(Dataset excerpts)

>>>

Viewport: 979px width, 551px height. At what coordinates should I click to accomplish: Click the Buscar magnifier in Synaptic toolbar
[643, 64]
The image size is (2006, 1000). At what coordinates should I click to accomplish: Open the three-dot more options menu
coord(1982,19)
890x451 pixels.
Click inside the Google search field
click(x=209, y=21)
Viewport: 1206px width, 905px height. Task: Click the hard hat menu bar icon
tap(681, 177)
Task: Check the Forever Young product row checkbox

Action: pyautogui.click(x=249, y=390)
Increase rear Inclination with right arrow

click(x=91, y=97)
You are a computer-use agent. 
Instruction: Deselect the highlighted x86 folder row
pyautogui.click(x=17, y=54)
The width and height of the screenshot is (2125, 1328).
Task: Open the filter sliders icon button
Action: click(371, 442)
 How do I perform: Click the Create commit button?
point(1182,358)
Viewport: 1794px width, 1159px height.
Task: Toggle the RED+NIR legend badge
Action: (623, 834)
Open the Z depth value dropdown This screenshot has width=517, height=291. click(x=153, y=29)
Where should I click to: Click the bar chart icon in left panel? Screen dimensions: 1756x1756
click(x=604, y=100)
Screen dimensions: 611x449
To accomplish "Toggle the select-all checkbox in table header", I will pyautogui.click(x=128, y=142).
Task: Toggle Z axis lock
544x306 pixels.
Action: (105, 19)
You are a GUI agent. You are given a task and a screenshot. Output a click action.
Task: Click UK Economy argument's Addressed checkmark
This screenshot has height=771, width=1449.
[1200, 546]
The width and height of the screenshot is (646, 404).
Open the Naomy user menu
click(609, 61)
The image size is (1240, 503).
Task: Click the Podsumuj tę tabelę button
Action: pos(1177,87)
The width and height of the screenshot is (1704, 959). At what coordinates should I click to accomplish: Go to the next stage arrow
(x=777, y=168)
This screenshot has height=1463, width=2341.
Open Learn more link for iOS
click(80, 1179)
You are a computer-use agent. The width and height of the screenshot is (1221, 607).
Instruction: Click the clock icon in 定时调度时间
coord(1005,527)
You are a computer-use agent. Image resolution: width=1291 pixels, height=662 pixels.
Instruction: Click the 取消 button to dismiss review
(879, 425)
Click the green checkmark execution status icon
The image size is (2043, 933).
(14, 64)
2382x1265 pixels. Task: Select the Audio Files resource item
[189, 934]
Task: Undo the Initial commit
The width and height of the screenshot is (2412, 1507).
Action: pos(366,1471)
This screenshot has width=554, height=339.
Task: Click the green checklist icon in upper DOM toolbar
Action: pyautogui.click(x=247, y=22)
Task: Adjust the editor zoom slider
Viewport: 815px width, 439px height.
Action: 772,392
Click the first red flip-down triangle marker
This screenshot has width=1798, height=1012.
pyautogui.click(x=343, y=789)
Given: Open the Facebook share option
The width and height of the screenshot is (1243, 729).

<<<

- Work to complete -
Once you have read the records above, please copy them out exactly.

- Finished task -
Viewport: 979px width, 551px height. At what coordinates should I click to accomplish: Click the Buscar magnifier in Synaptic toolbar
[643, 64]
The image size is (2006, 1000). At what coordinates should I click to accomplish: Open the three-dot more options menu
coord(1982,19)
890x451 pixels.
Click inside the Google search field
click(x=209, y=21)
Viewport: 1206px width, 905px height. Task: Click the hard hat menu bar icon
tap(681, 177)
Task: Check the Forever Young product row checkbox

Action: pyautogui.click(x=249, y=390)
Increase rear Inclination with right arrow

click(x=91, y=97)
You are a computer-use agent. 
Instruction: Deselect the highlighted x86 folder row
pyautogui.click(x=17, y=54)
The width and height of the screenshot is (2125, 1328).
Task: Open the filter sliders icon button
Action: click(371, 442)
 How do I perform: Click the Create commit button?
point(1182,358)
Viewport: 1794px width, 1159px height.
Task: Toggle the RED+NIR legend badge
Action: (623, 834)
Open the Z depth value dropdown This screenshot has width=517, height=291. click(x=153, y=29)
Where should I click to: Click the bar chart icon in left panel? Screen dimensions: 1756x1756
click(x=604, y=100)
Screen dimensions: 611x449
To accomplish "Toggle the select-all checkbox in table header", I will pyautogui.click(x=128, y=142).
Task: Toggle Z axis lock
544x306 pixels.
Action: (105, 19)
You are a GUI agent. You are given a task and a screenshot. Output a click action.
Task: Click UK Economy argument's Addressed checkmark
This screenshot has height=771, width=1449.
[1200, 546]
The width and height of the screenshot is (646, 404).
Open the Naomy user menu
click(609, 61)
The image size is (1240, 503).
Task: Click the Podsumuj tę tabelę button
Action: pos(1177,87)
The width and height of the screenshot is (1704, 959). At what coordinates should I click to accomplish: Go to the next stage arrow
(x=777, y=168)
This screenshot has height=1463, width=2341.
Open Learn more link for iOS
click(80, 1179)
You are a computer-use agent. The width and height of the screenshot is (1221, 607).
Instruction: Click the clock icon in 定时调度时间
coord(1005,527)
You are a computer-use agent. Image resolution: width=1291 pixels, height=662 pixels.
Instruction: Click the 取消 button to dismiss review
(879, 425)
Click the green checkmark execution status icon
The image size is (2043, 933).
(14, 64)
2382x1265 pixels. Task: Select the Audio Files resource item
[189, 934]
Task: Undo the Initial commit
The width and height of the screenshot is (2412, 1507).
Action: pos(366,1471)
This screenshot has width=554, height=339.
Task: Click the green checklist icon in upper DOM toolbar
Action: pyautogui.click(x=247, y=22)
Task: Adjust the editor zoom slider
Viewport: 815px width, 439px height.
Action: 772,392
Click the first red flip-down triangle marker
This screenshot has width=1798, height=1012.
pyautogui.click(x=343, y=789)
Given: Open the Facebook share option
The width and height of the screenshot is (1243, 729).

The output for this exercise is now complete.